** What to work on **
What this exercise requires is a verbatim reproduction of the data below.
++++ Input for this task
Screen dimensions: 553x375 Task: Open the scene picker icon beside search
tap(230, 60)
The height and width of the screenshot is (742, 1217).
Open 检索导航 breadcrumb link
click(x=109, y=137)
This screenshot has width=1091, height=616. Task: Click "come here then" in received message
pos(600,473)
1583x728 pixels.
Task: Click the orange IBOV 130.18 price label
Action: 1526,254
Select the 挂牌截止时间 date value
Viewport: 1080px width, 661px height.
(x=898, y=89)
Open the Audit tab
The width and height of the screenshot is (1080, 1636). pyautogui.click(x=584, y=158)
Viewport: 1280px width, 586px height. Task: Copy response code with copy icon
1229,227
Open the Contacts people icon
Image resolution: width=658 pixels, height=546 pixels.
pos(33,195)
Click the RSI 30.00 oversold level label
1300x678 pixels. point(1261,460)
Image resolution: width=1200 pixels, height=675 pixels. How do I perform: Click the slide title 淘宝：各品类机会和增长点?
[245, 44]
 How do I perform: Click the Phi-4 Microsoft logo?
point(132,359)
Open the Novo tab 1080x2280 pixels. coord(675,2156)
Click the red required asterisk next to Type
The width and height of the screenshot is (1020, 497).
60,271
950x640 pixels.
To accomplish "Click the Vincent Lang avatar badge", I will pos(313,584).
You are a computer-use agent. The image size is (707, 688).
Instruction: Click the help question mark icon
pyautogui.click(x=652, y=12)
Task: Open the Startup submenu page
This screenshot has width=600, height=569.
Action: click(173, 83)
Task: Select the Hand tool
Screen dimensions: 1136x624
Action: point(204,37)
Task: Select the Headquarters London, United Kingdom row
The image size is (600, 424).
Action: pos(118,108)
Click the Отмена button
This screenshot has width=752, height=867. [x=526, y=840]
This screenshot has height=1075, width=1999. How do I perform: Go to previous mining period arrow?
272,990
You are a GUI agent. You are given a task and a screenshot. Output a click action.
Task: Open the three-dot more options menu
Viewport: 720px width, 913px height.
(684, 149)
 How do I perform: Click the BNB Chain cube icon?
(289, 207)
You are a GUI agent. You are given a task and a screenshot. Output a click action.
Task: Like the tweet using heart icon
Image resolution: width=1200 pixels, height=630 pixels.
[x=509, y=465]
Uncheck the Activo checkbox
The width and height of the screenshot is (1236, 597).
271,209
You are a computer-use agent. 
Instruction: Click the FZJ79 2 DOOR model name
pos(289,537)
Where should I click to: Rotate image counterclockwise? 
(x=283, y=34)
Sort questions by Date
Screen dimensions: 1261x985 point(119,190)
++++++++
** Task response **
Screen dimensions: 553x375 Task: Open the scene picker icon beside search
tap(230, 60)
The height and width of the screenshot is (742, 1217).
Open 检索导航 breadcrumb link
click(x=109, y=137)
This screenshot has width=1091, height=616. Task: Click "come here then" in received message
pos(600,473)
1583x728 pixels.
Task: Click the orange IBOV 130.18 price label
Action: 1526,254
Select the 挂牌截止时间 date value
Viewport: 1080px width, 661px height.
(x=898, y=89)
Open the Audit tab
The width and height of the screenshot is (1080, 1636). pyautogui.click(x=584, y=158)
Viewport: 1280px width, 586px height. Task: Copy response code with copy icon
1229,227
Open the Contacts people icon
Image resolution: width=658 pixels, height=546 pixels.
pos(33,195)
Click the RSI 30.00 oversold level label
1300x678 pixels. point(1261,460)
Image resolution: width=1200 pixels, height=675 pixels. How do I perform: Click the slide title 淘宝：各品类机会和增长点?
[245, 44]
 How do I perform: Click the Phi-4 Microsoft logo?
point(132,359)
Open the Novo tab 1080x2280 pixels. coord(675,2156)
Click the red required asterisk next to Type
The width and height of the screenshot is (1020, 497).
60,271
950x640 pixels.
To accomplish "Click the Vincent Lang avatar badge", I will pos(313,584).
You are a computer-use agent. The image size is (707, 688).
Instruction: Click the help question mark icon
pyautogui.click(x=652, y=12)
Task: Open the Startup submenu page
This screenshot has width=600, height=569.
Action: click(173, 83)
Task: Select the Hand tool
Screen dimensions: 1136x624
Action: point(204,37)
Task: Select the Headquarters London, United Kingdom row
The image size is (600, 424).
Action: pos(118,108)
Click the Отмена button
This screenshot has width=752, height=867. [x=526, y=840]
This screenshot has height=1075, width=1999. How do I perform: Go to previous mining period arrow?
272,990
You are a GUI agent. You are given a task and a screenshot. Output a click action.
Task: Open the three-dot more options menu
Viewport: 720px width, 913px height.
(684, 149)
 How do I perform: Click the BNB Chain cube icon?
(289, 207)
You are a GUI agent. You are given a task and a screenshot. Output a click action.
Task: Like the tweet using heart icon
Image resolution: width=1200 pixels, height=630 pixels.
[x=509, y=465]
Uncheck the Activo checkbox
The width and height of the screenshot is (1236, 597).
271,209
You are a computer-use agent. 
Instruction: Click the FZJ79 2 DOOR model name
pos(289,537)
Where should I click to: Rotate image counterclockwise? 
(x=283, y=34)
Sort questions by Date
Screen dimensions: 1261x985 point(119,190)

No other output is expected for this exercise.